Abstract

Diopside (CaMgSi2O6) and pseudowollastonite (CaSiO3) have been studied by X-ray powder diffraction and Raman spectroscopy up to their respective melting points. In agreement with previous unit-cell parameters determinations below 1100 K, thermal expansion of diopside along the a and c axis is much smaller than along the b axis. For pseudowollastonite, the axis expansivity increases slightly in the order b > a > c. For both minerals, the change in unit-cell angles are very small. There are no anomalous variations of the other unit-cell parameters near the melting point.
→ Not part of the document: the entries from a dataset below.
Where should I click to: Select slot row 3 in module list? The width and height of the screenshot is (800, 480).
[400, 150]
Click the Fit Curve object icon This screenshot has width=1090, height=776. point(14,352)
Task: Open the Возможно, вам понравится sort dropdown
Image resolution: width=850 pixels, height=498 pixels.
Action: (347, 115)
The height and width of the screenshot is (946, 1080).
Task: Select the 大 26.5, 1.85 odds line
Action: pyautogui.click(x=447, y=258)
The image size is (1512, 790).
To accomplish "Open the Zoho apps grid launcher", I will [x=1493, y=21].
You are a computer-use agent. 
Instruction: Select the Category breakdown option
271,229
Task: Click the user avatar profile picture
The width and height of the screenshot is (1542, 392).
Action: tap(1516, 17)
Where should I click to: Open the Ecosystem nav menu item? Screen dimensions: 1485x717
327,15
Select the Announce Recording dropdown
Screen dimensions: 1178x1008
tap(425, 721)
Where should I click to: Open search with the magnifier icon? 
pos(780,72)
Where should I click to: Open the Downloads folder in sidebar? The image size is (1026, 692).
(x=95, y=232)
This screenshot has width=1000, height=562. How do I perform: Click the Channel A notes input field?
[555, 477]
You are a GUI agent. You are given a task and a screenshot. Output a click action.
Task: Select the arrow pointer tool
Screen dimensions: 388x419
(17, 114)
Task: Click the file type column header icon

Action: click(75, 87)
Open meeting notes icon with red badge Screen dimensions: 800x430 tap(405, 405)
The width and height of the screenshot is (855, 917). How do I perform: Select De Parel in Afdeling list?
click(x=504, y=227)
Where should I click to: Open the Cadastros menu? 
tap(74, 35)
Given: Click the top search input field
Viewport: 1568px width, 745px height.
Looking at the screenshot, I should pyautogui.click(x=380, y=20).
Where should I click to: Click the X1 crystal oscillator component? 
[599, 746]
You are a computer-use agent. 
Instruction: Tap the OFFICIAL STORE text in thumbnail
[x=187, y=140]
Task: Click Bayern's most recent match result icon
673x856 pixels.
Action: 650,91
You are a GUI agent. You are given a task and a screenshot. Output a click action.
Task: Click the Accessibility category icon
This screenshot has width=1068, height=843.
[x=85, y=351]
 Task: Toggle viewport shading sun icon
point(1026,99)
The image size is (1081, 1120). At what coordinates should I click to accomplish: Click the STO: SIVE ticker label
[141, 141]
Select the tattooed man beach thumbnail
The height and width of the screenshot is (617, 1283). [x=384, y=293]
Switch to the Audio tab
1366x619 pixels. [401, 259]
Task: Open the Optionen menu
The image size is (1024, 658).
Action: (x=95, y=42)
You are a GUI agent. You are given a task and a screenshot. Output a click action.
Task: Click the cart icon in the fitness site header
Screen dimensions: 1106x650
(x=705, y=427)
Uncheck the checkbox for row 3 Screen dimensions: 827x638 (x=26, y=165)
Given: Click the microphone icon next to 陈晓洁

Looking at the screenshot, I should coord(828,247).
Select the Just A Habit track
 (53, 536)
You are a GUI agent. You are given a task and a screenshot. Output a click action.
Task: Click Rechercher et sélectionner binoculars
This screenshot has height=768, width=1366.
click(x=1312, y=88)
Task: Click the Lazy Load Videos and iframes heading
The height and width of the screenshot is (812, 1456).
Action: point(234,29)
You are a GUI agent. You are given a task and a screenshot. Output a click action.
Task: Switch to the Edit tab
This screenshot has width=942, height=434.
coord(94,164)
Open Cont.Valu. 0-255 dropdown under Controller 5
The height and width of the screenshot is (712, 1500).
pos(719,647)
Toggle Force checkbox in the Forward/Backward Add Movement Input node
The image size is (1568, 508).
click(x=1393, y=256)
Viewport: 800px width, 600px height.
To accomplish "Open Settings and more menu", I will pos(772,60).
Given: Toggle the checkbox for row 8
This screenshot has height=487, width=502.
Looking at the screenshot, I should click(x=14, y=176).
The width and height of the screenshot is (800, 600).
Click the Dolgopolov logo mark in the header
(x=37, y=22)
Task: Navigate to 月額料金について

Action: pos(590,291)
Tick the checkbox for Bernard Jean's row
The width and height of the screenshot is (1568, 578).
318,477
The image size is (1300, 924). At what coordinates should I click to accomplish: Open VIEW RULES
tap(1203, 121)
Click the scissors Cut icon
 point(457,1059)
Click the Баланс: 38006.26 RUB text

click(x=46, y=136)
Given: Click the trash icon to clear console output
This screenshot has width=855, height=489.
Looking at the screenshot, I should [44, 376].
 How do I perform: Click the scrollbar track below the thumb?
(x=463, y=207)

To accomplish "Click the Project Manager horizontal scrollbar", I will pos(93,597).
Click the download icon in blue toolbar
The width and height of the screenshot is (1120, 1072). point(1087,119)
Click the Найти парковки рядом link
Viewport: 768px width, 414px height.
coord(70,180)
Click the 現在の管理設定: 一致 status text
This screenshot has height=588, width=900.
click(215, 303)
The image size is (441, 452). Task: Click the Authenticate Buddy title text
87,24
With increasing temperatures, the main changes observed in the Raman spectra are strong increases of the linewidths for those bands which involve Si-O-Si bending (near 600 cm-1) or represent mainly Ca-O or Mg-O stretching, in the range 270-500 cm-1 for diopside, and 240-450 cm-1 for pseudowollastonite. At temperatures near the onset of calorimetric premelting effects, this extensive band widening results in a broad Raman feature that can no longer be deconvoluted into its individual components. No significant changes affect the Si-O stretching modes. For both diopside and pseudowollastonite, premelting thus appears to be associated with enhanced dynamics of the alkaline-earth elements. This conclusion contrasts markedly with that drawn for sodium metasilicate in which weaker bonding of sodium allows the silicate framework to distort and deform in such a way as to prefigure the silicate entities present in the melt.